愛の唄 【Fate/GrandOrder 天草四郎】
第5章 愛の唄 Ⅳ
「それでは、今度はサンタさんからのお話を聞きましょう! クリスマスのお話です! サンタさーん!」
ここで、茂蔵おじいちゃん扮するサンタクロースが、クリスマスに関する話を、子どもたちに語って聞かせるという予定になっていた。しかし、私の目に間違いが無ければ、たった今、とんでもない事態が発生している。……私の見間違いでなければ、茂蔵おじいちゃんは、……眠っている。うん。舟をこいでいる。どう見ても、眠っているではないか……!!!!

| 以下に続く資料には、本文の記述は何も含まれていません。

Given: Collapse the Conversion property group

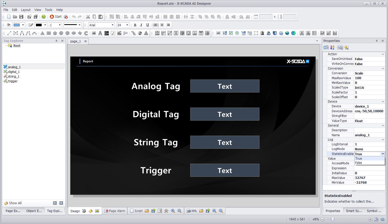Looking at the screenshot, I should (x=383, y=69).
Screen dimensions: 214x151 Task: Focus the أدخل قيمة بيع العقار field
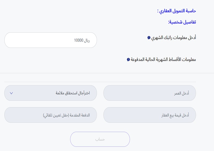click(150, 115)
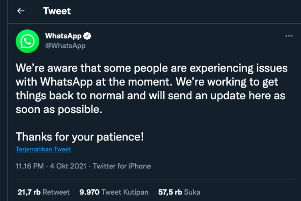Click the 11.16 PM timestamp

tap(30, 166)
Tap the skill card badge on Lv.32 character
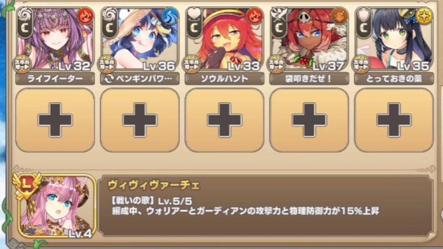The height and width of the screenshot is (249, 443). click(x=22, y=64)
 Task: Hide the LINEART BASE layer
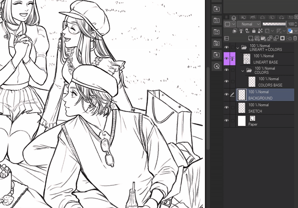[226, 59]
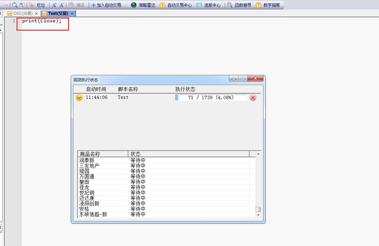Viewport: 379px width, 246px height.
Task: Click the larger font size icon
Action: coord(54,4)
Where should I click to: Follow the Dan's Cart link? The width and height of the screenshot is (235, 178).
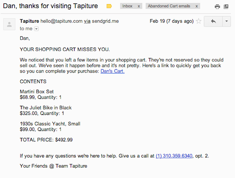[x=112, y=71]
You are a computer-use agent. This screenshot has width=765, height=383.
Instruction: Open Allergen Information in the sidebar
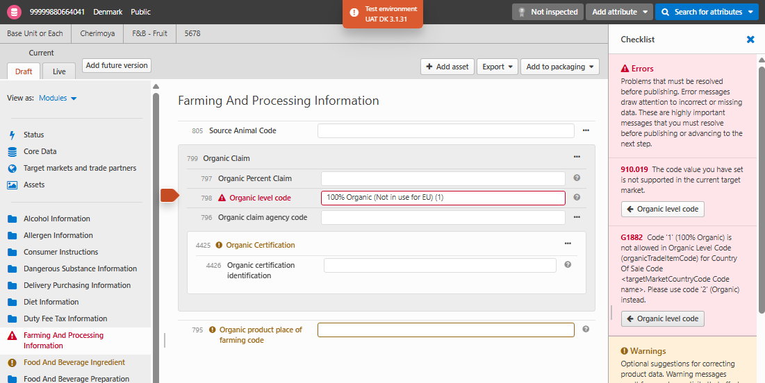[x=58, y=235]
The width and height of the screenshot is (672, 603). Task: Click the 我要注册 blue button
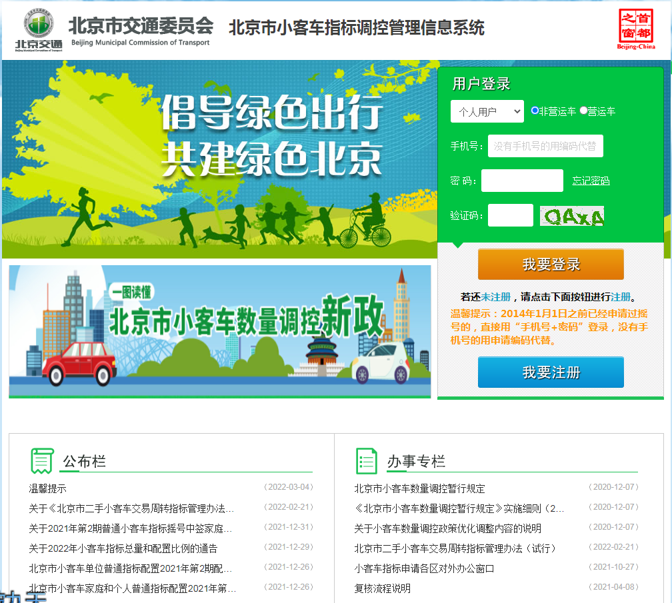(x=551, y=372)
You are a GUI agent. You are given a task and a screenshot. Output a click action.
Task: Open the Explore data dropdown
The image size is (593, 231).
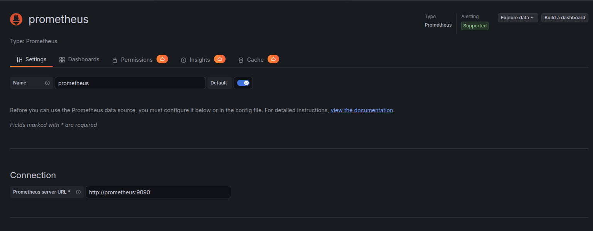point(517,18)

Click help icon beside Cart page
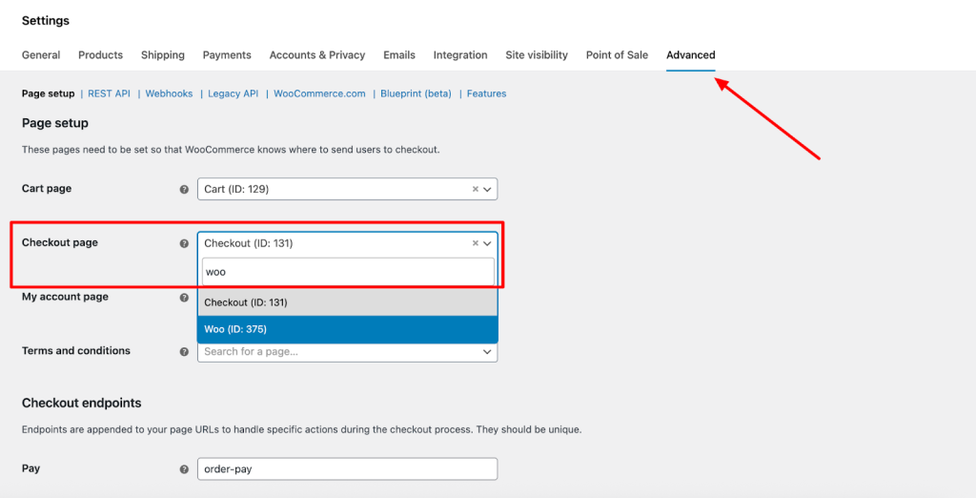point(185,190)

慌てて、裏方にいる天草に、目配せをする。いつも冷静沈着な彼ですら、「これはマズイ」という顔を浮かべている。私が代わりに話そうにも、クリスマスの話なんてそんなに詳しくないし……!
「サンタさーん……?」
司会役の職員も、いよいよ笑顔が引き攣っている。
どうすればいいの……!!?? 焦って彼のいた場所をもう一度見たけれど、彼の姿は忽然と消えていた。
子どもたちも、妙な雰囲気に気付いてしまったのだろう。ザワザワし始めた。
「あ、あのサンタ、居眠りしてるー!」
「はぁー!? 眠るなよー!?」
「最低じゃーん!」
「居眠りサンター!!」
「ぎゃははは!!」「帰れーっ!!」
いよいよもって、野次まで飛び始めた。こうなれば、どうしようもない。こうなれば、「良い子にはサンタさんが来るよ」ぐらいの、短くてつまらない話でもいいから何か喋って、私がこの場を収めるしかない! そう思って、私はパイプ椅子から立ち上がった。